The increasing prevalence of dental diseases, such as tooth decay, periodontal disease, dental trauma, cleft lips and palate, is increasing the demand for dental care. According to the American Dental Association, there were 201,117 practicing doctors in the U.S. in 2020, representing 60.7 dentists per 100,000. This number is expected to increase to 67.0 per 100,000 by 2040. As of July 2022, there were 98,604 registered dentists in Germany, out of which 72,589 were actively practicing, an increase of 20% compared to 2021. (Source: Expatica). As the number of practicing dentists is likely to increase, the number of dental hospitals and clinics is also expected to increase, offering opportunities for market growth.
The introduction and application of two significant concepts, biomimetics and biocompatibility, have set the stage for the future of the cosmetic dental industry. Factors contributing to the demand for cosmetic dentistry include the rise in the disposable income to spend on appearance, social media, celebrity influence, and technological advancements in cosmetic dentistry, such as CAD/CAM systems (Computer-Aided Design and Computer-Aided Manufacturing). CAD/CAM systems use 3-dimensional technology that significantly enhances the design and creation of dental restorations and dental prosthetics. As the science and technology of cosmetic dentistry keep improving, new procedures are constantly being developed that are safer and more reliable, more efficient, and cost-effective.
The rise of three-dimensional (3D) printing technology is improving the dentistry industry. This is due to CAD advancements and enhanced imaging techniques like cone beam computed tomography (CBCT) and magnetic resonance imaging (MRI). These techniques plan and print dental and maxillofacial prostheses to restore and replace lost structures. Previously, dentistry was mainly influenced by the process of subtractive manufacturing, also known as milling. However, it could not reproduce the complex models as it did not consider the internal structures. Modern CAD software is available, which uses intricate algorithmic designs and artificial intelligence to help in the modeling of any object or tissue to reproduce it as required.
Additionally, the dental industry is witnessing several industrial and technology trends: the consolidation of dental practices, the rise of regenerative dentistry, increasing focus on patient experience, and advancements in resins.
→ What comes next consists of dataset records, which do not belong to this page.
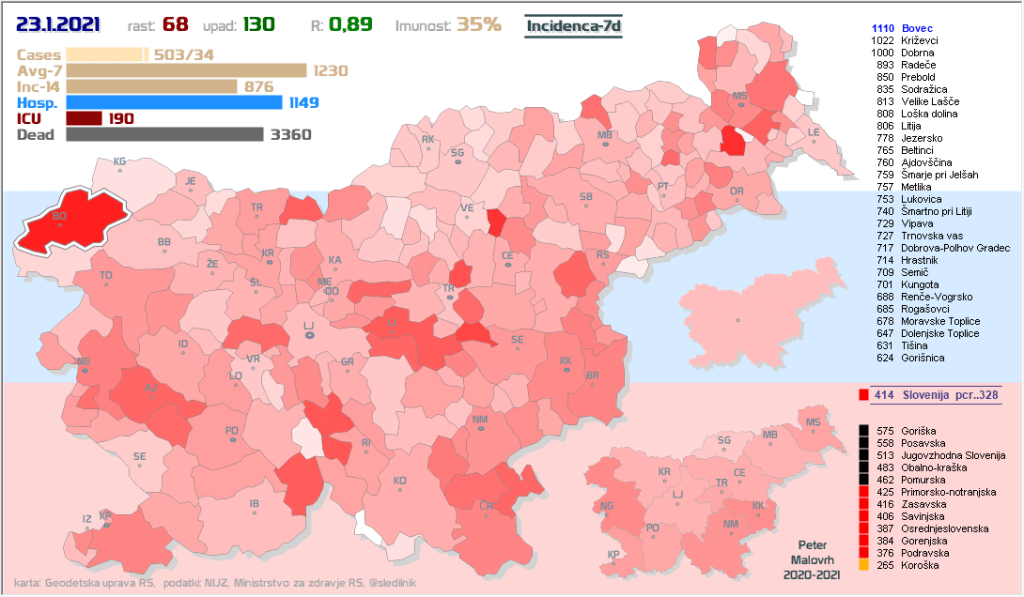Select the LE marker in the northeast
The width and height of the screenshot is (1024, 597).
(x=813, y=134)
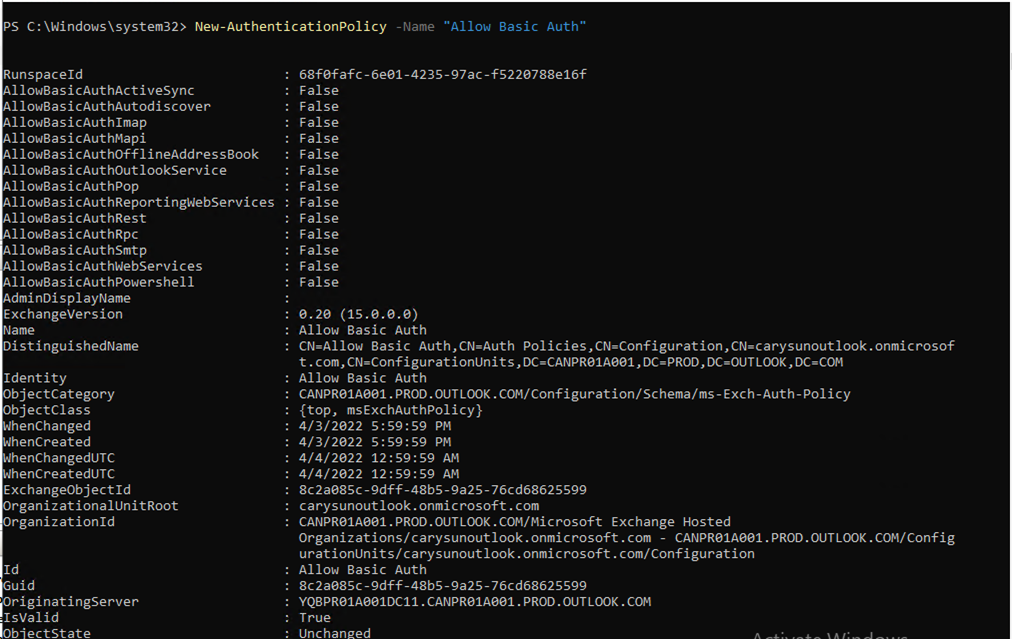Click the PS C:\Windows\system32> prompt
Screen dimensions: 1012x639
coord(94,26)
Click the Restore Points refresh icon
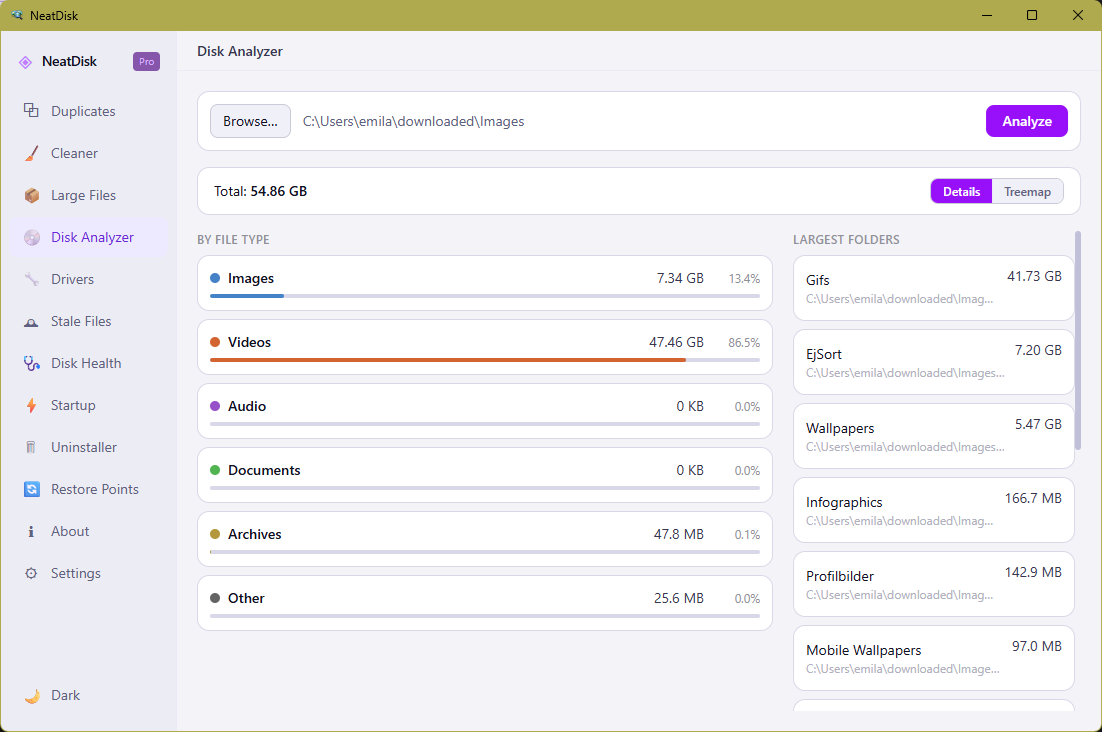1102x732 pixels. [31, 489]
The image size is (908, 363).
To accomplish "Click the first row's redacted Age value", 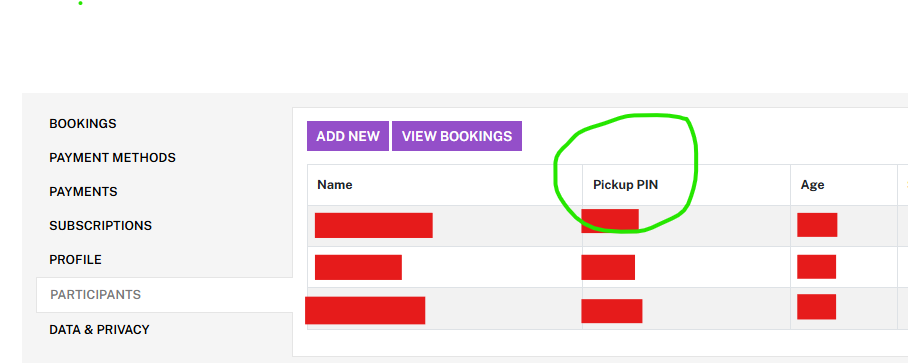I will point(817,225).
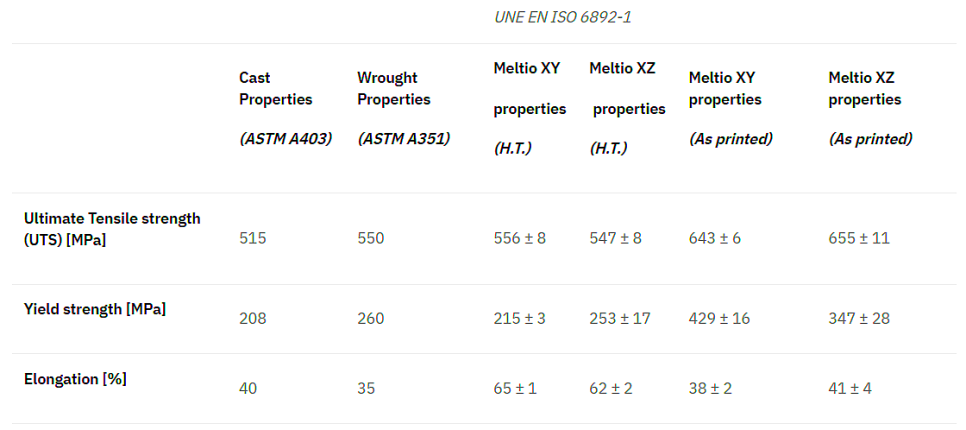Click the 41 ± 4 elongation cell

click(x=850, y=388)
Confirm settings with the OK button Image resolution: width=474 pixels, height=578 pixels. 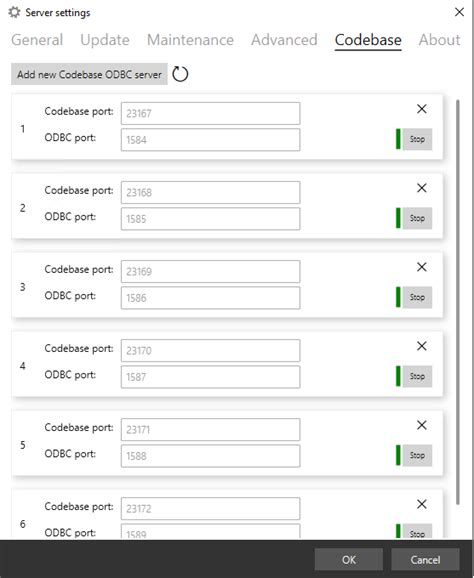coord(349,560)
These trends are expected to lead to the adoption of dental treatments and restorative procedures, further driving the adoption of dental materials.
Thus, the growing dental disease prevalence and growth in digital dentistry drive the adoption of dental materials, positively impacting the market.
According to Meticulous Research®, the global dental materials market is projected to reach $8.4 billion by 2030, at a CAGR of 6.1%.